Result: First 2 elements [(2,2), (-2,2)] (order doesn't matter)
Optimization: Randomized Pivot
Using a random pivot avoids worst-case O(n²) on sorted/reverse-sorted inputs: - Without randomization: O(n²) on sorted input - With randomization: O(n) average case with high probability
9.5.7.2 Analysis
- Time Complexity:
- Average case: O(n) - each partition reduces problem size by ~half
- First partition: n operations
- Second partition: n/2 operations
- Third partition: n/4 operations
- Sum: n + n/2 + n/4 + … = 2n = O(n)
- Worst case: O(n²) - bad pivot choices every time (rare with randomization)

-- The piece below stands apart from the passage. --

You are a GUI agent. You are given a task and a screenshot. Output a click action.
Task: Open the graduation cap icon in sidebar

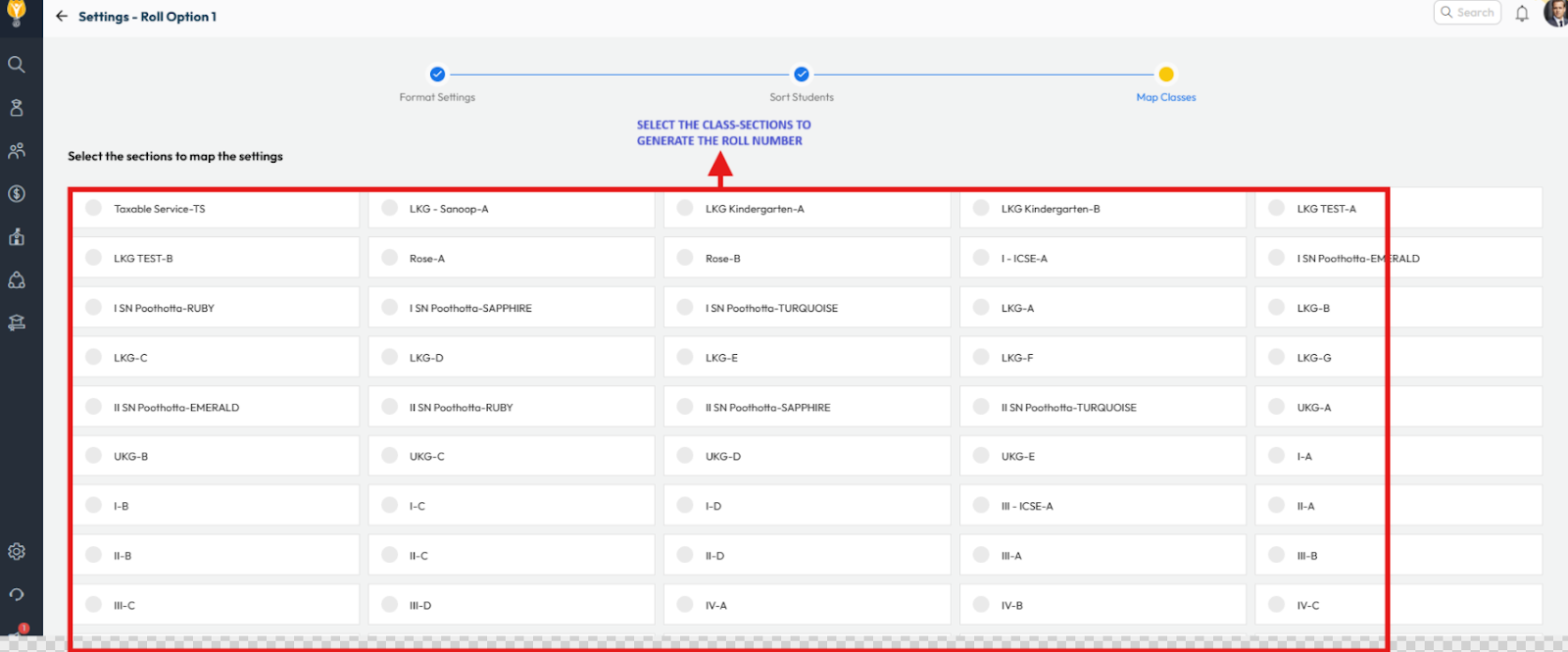17,323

- Best case: O(n) - optimal pivot every time
- Average case: O(n) - each partition reduces problem size by ~half
- Space Complexity: O(1)
- In-place partitioning
- No extra arrays, heaps, or lists
- Only uses a few variables for indices and swapping
- This is optimal - cannot do better than O(1) space
Comparison with Other Solutions:
| Solution | Time (Avg) | Time (Worst) | Space | When to Use |
|---|---|---|---|---|
| QuickSelect | O(n) | O(n²) | O(1) | Best overall - optimal time & space |
| Max Heap | O(n log k) | O(n log k) | O(k) | Small k, need stability |
| Full Sort | O(n log n) | O(n log n) | O(n) | Code simplicity, k ≈ n |
When to Use QuickSelect: - Optimal performance needed (technical interviews, production code) - Large datasets where O(1) space matters - k varies widely (works well for all k values)
9.5.7.3 Implementation Steps
Helper Function: partition(points, left, right)
1. Choose random pivot index in [left, right]
2. Swap pivot to end position
3. Use two-pointer technique:
- i = write position for elements \(<\) pivot
- j = read position scanning all elements
4. For each element from left to right-1:
- If distance \(\le\) pivot distance: swap to position i, increment i
5. Swap pivot back to position i (its final position)
6. Return i (pivot’s final index)
Main Function: quickSelect(points, left, right, k)
7. If left \(\ge\) right: return (base case)
8. Partition array and get pivot index
9. If pivot index \(=\) k-1: Done! First k elements are answer
10. If pivot index \(<\) k-1: Recurse on right: quickSelect(points, pivotIndex+1, right, k)
11. If pivot index \(>\) k-1: Recurse on left: quickSelect(points, left, pivotIndex-1, k)
Build Result: 12. Extract first k points from the partially partitioned array
9.5.7.4 Code - Java
class Solution {
private Random rand = new Random();
public int[][] kClosest(int[][] points, int k) {
quickSelect(points, 0, points.length - 1, k);
// First k elements are now the k closest (not sorted, but that's okay)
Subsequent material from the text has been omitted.